### Assigned task
With the material below, print exactly the lines between the line holding "Montipora (52, 533)" and the line holding "Partner Solutions (792, 1762)", inclusive. Add nothing else.

### Provided material
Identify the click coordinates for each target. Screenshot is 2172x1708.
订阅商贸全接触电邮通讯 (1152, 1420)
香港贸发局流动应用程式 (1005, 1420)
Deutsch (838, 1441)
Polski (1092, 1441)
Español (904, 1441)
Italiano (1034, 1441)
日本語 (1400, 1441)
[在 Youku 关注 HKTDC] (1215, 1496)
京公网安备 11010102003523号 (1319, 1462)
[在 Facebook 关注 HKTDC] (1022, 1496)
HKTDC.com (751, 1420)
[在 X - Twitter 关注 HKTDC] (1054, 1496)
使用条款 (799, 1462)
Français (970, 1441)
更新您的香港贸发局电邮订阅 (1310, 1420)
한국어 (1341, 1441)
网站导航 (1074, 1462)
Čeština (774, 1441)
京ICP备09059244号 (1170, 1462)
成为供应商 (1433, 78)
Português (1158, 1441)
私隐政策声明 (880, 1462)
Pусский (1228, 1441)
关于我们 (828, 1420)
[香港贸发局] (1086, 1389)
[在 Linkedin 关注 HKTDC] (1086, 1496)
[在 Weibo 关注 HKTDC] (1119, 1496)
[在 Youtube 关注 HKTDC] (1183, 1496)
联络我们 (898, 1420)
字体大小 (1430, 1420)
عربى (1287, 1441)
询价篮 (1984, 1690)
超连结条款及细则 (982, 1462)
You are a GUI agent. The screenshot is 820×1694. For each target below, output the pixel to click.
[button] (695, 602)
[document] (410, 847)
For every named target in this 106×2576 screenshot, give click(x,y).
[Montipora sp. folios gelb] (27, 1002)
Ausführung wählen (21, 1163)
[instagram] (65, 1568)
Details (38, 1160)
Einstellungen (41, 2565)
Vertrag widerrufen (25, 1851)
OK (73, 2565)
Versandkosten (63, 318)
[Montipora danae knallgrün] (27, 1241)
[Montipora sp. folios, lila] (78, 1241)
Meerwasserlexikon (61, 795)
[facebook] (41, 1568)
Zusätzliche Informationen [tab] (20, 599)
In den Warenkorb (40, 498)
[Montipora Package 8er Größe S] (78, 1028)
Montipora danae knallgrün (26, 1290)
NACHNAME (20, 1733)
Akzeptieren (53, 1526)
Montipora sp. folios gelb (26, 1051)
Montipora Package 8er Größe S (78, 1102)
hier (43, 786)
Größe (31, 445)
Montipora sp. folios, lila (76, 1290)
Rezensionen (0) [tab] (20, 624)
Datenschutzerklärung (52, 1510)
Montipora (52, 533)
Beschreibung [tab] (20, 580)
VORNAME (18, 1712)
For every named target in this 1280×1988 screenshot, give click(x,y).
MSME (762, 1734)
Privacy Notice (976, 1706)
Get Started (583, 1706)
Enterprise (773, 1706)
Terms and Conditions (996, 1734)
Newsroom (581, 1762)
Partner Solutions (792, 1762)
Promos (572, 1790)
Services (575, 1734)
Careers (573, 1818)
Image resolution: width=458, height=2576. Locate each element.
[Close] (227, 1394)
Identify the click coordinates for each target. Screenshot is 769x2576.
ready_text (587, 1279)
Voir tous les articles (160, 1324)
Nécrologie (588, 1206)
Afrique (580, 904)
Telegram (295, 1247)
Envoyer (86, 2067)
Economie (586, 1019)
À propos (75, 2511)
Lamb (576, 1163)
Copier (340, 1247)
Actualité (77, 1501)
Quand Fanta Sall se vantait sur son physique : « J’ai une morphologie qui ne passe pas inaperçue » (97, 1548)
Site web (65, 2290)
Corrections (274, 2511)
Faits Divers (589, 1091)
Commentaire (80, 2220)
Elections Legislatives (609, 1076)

### Output below
Montipora (52, 533)
Beschreibung [tab] (20, 580)
VORNAME (18, 1712)
For every named target in this 1280×1988 screenshot, give click(x,y).
MSME (762, 1734)
Privacy Notice (976, 1706)
Get Started (583, 1706)
Enterprise (773, 1706)
Terms and Conditions (996, 1734)
Newsroom (581, 1762)
Partner Solutions (792, 1762)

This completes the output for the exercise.